● Written exercise
Format the data from the line containing "Click the Pro Plan Custom template checkmark" through the end of the data, inclusive, as a Markdown table with the columns Row and Line. Skip blank lines and leave the pictures out.
══════════════════════════════
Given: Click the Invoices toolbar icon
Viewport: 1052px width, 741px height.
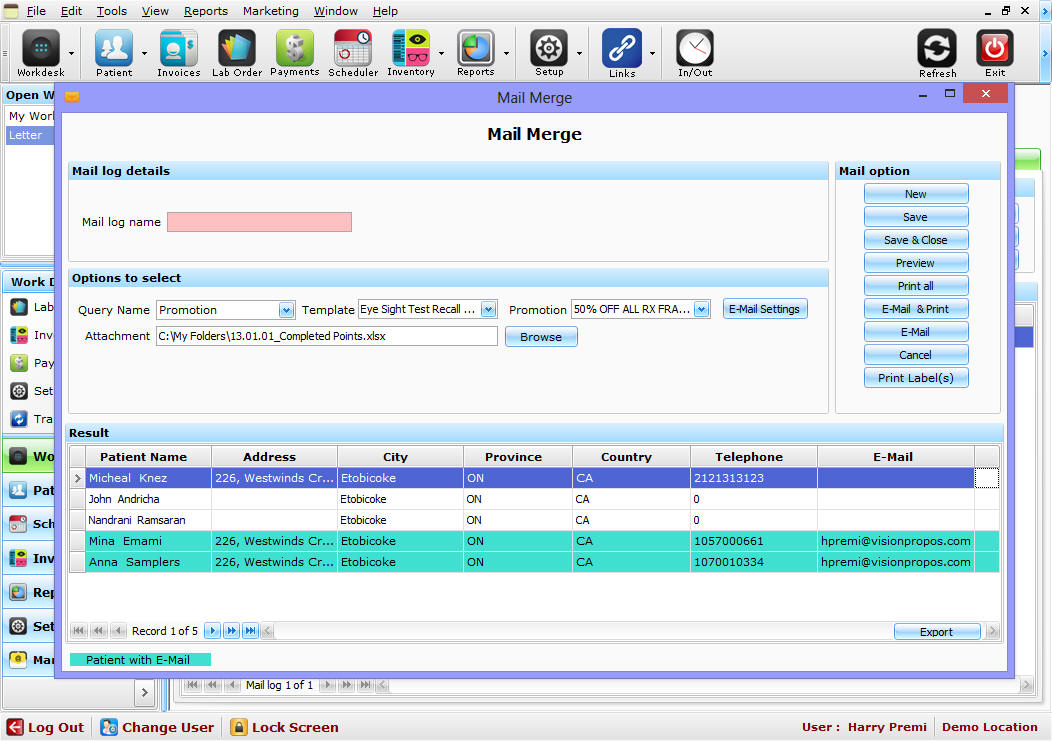Looking at the screenshot, I should (x=178, y=50).
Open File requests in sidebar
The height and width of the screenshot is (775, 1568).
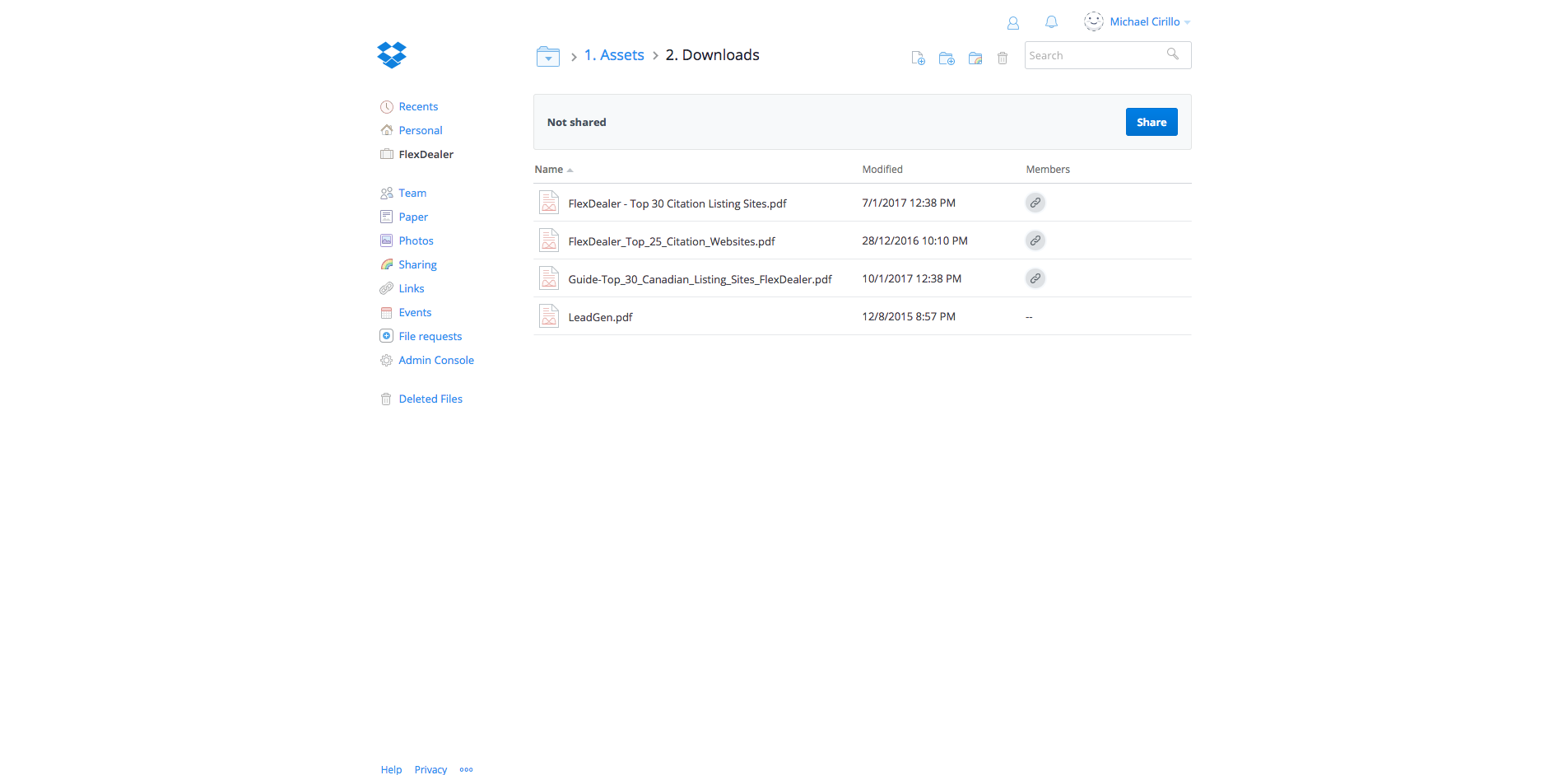(430, 337)
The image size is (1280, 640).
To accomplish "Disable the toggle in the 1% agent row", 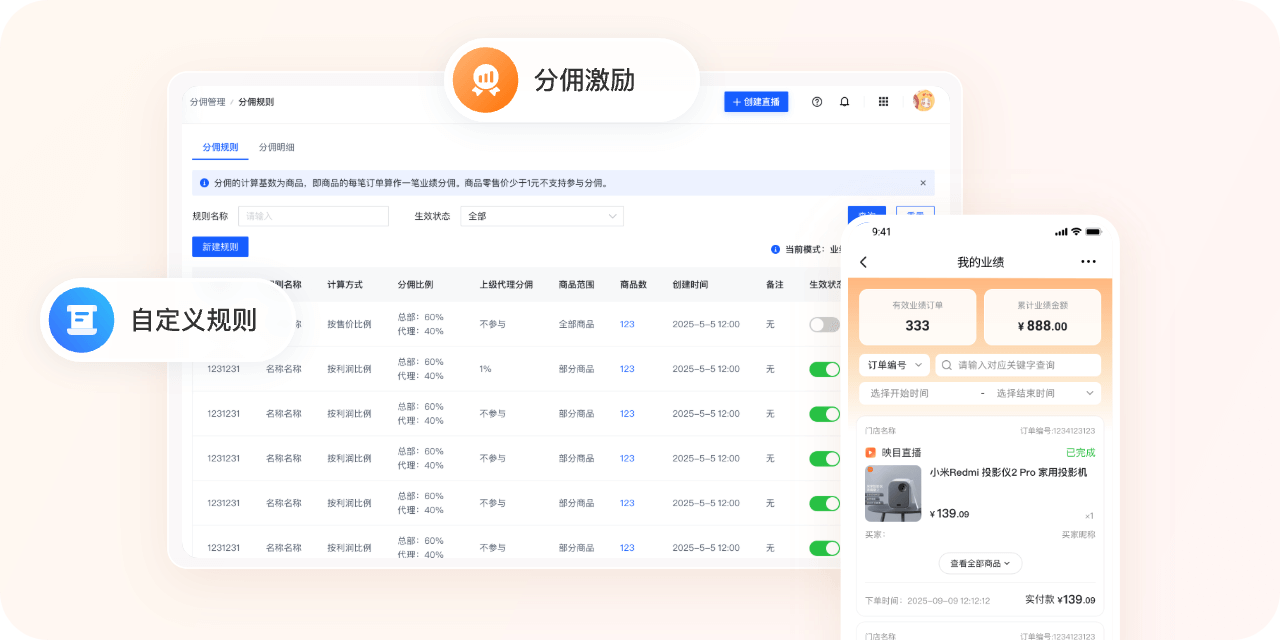I will 824,369.
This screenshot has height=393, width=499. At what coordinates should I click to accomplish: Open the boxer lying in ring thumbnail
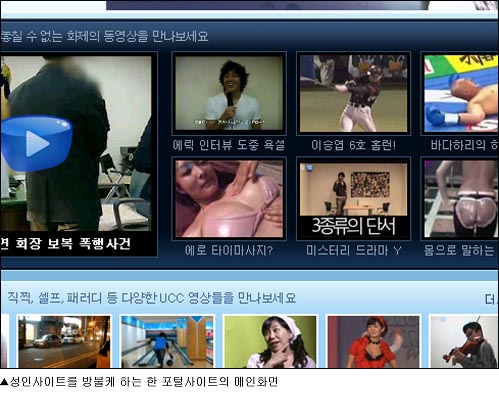461,93
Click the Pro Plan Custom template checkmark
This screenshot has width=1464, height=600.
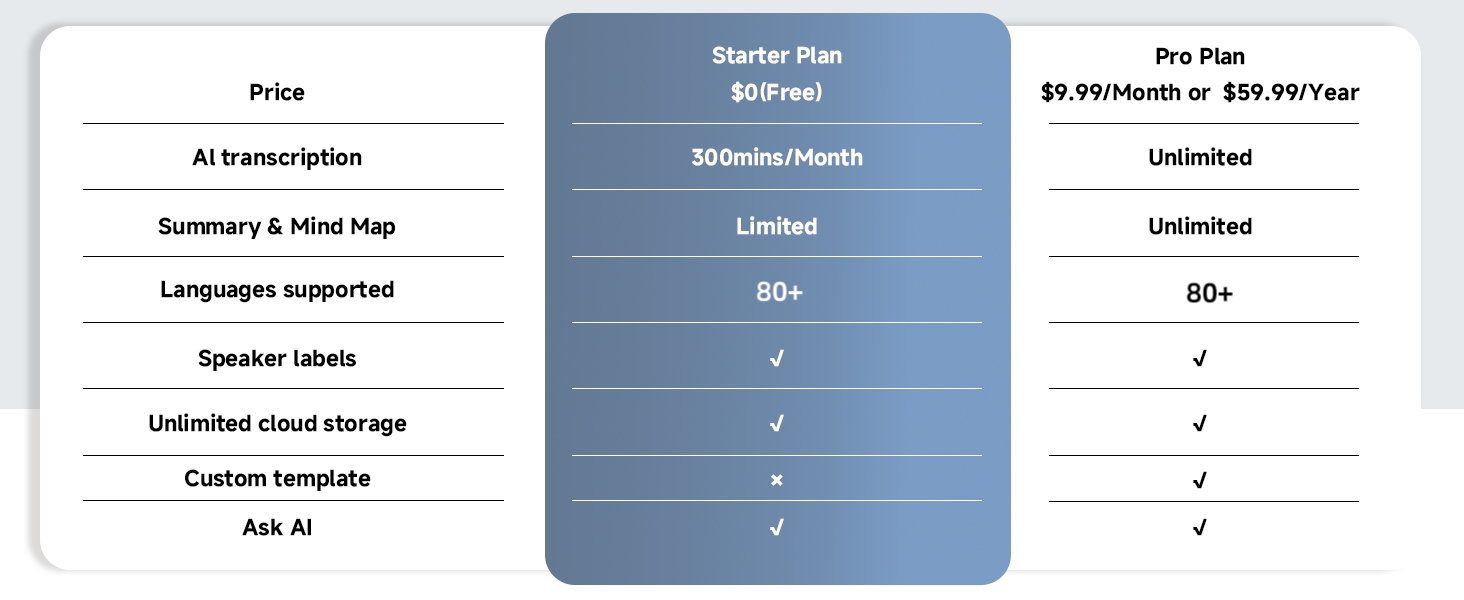coord(1200,480)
══════════════════════════════
● Solution to this task
| Row | Line |
|---|---|
| 1 | Click the Pro Plan Custom template checkmark |
| 2 | This screenshot has width=1464, height=600. |
| 3 | coord(1200,480) |